Thyroid-associated ophthalmopathy (TAO) remains a vexing autoimmune component of Graves’ disease that can diminish the quality of life as a consequence of its impact on visual function, physical appearance and emotional well-being. Because of its relative rarity and variable presentation, the development of highly effective and well-tolerated medical therapies for TAO has been slow relative to other autoimmune diseases. Contributing to the barriers of greater insight into TAO has been the historical absence of high-fidelity preclinical animal models. Despite these challenges, several agents, most developed for treatment of other diseases, have found their way into consideration for use in active TAO through repurposing. Among these, teprotumumab is a fully human inhibitory monoclonal antibody against the insulin-like growth factor I receptor. It has shown remarkable effectiveness in moderate to severe, active TAO in two completed multicenter, double masked, and placebo controlled clinical trials. The drug exhibits a favorable safety profile. Teprotumumab has recently been approved by the U.S. F.D.A, and may rapidly become the first line therapy for this disfiguring and potentially blinding condition.

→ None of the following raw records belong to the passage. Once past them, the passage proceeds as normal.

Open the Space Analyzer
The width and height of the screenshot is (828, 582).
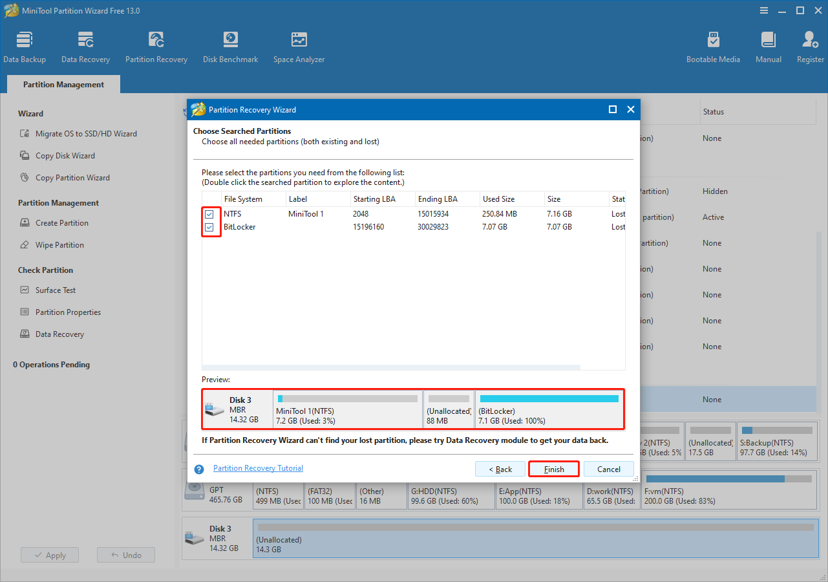(x=298, y=45)

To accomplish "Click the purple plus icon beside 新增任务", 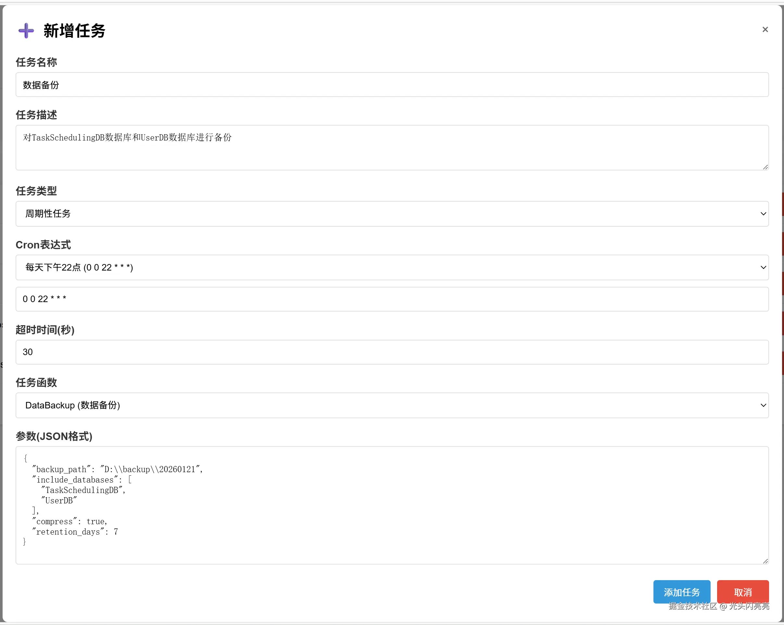I will [26, 31].
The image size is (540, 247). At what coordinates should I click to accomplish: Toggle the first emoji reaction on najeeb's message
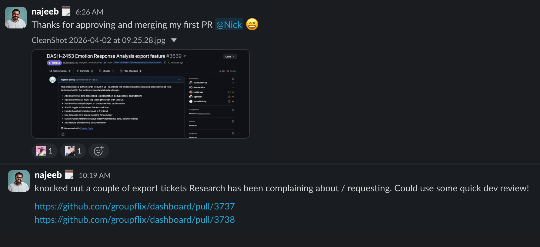(x=45, y=150)
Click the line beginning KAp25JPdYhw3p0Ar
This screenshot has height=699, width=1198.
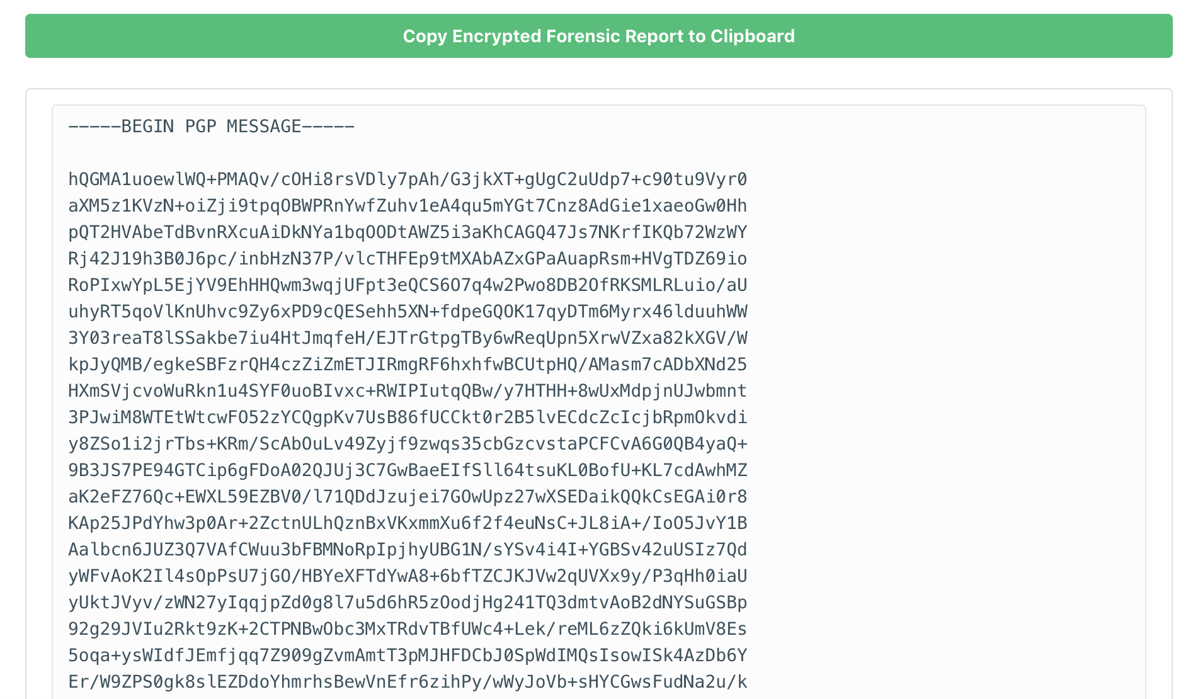coord(407,523)
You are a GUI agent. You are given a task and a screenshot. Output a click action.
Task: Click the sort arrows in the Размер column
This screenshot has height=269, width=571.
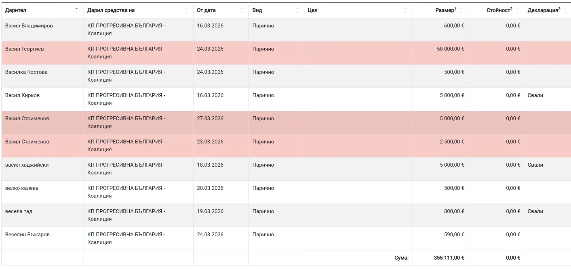click(x=461, y=10)
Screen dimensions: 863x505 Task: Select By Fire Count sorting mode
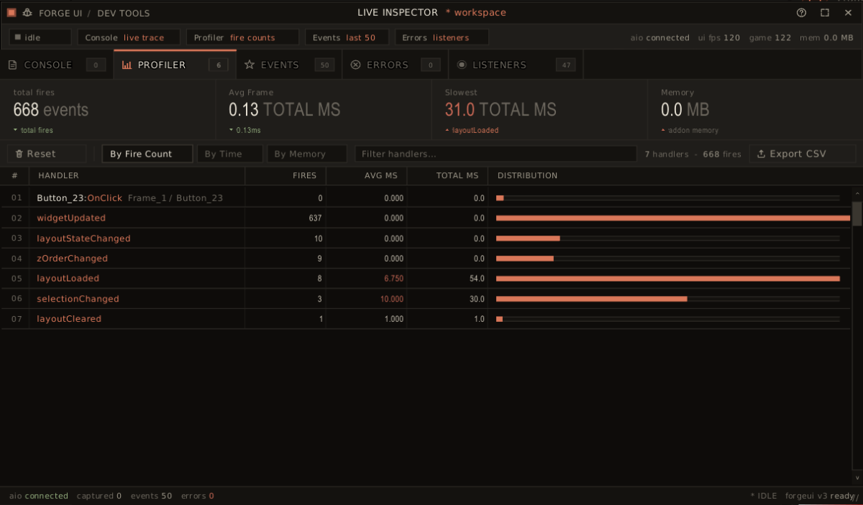(x=147, y=154)
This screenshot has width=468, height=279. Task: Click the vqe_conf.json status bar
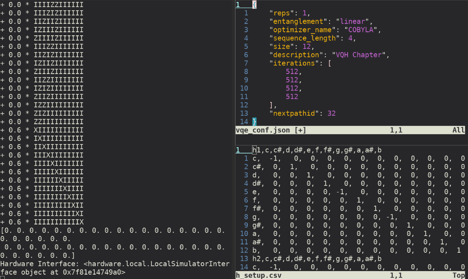click(x=350, y=130)
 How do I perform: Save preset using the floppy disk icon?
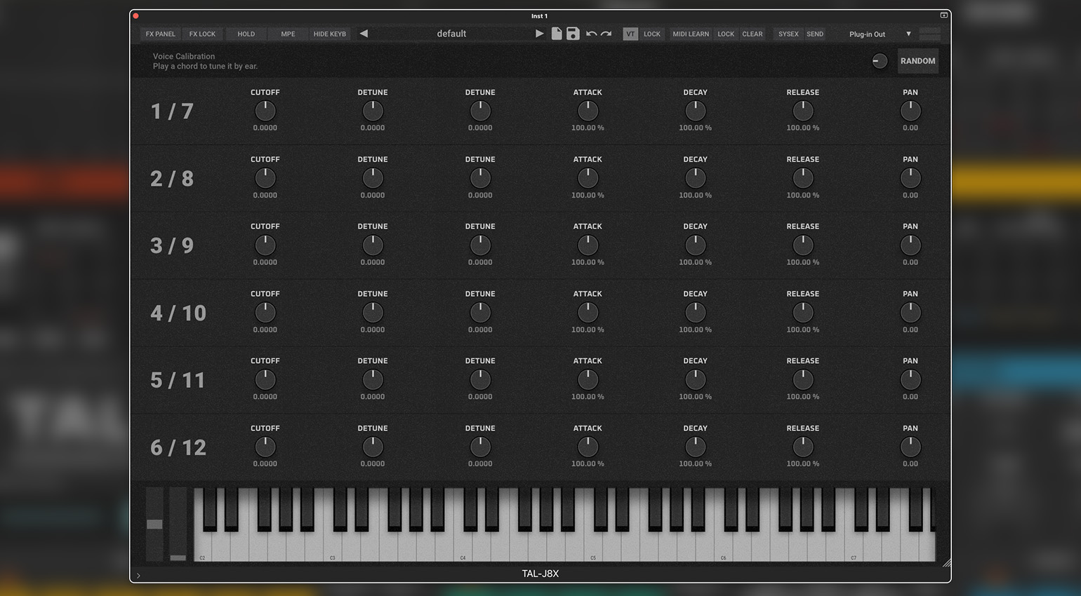[x=573, y=34]
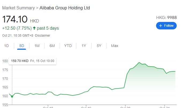Image resolution: width=185 pixels, height=108 pixels.
Task: Switch to the 1D time range tab
Action: pos(6,46)
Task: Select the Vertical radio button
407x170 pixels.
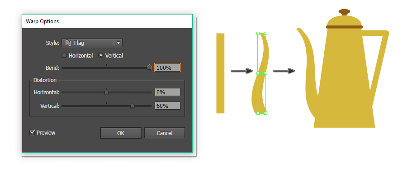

甲状腺相关眼病 (TAO) 仍然是格雷夫斯病中令人烦恼的自身免疫性疾病，由于其对视觉功能、身体外观和情绪健康的影响，可能会降低生活质量。由于 TAO 相对罕见且表现多样，与其他自身免疫性疾病相比，针对 TAO 的高效且耐受性良好的药物疗法的开发进展缓慢。历史上缺乏高保真度的临床前动物模型，阻碍了对 TAO 的深入了解。尽管存在这些挑战，一些药物（大多数是为治疗其他疾病而开发的）已经通过重新利用找到了用于活性 TAO 的方法。其中，teprotumumab是一种针对胰岛素样生长因子I受体的全人源抑制性单克隆抗体。在两项已完成的多中心、双盲和安慰剂对照临床试验中，它在中度至重度活动性 TAO 中显示出显着的疗效。该药物表现出良好的安全性。 Teprotumumab 最近已获得美国 FDA 批准，并可能迅速成为治疗这种毁容和潜在致盲疾病的一线疗法。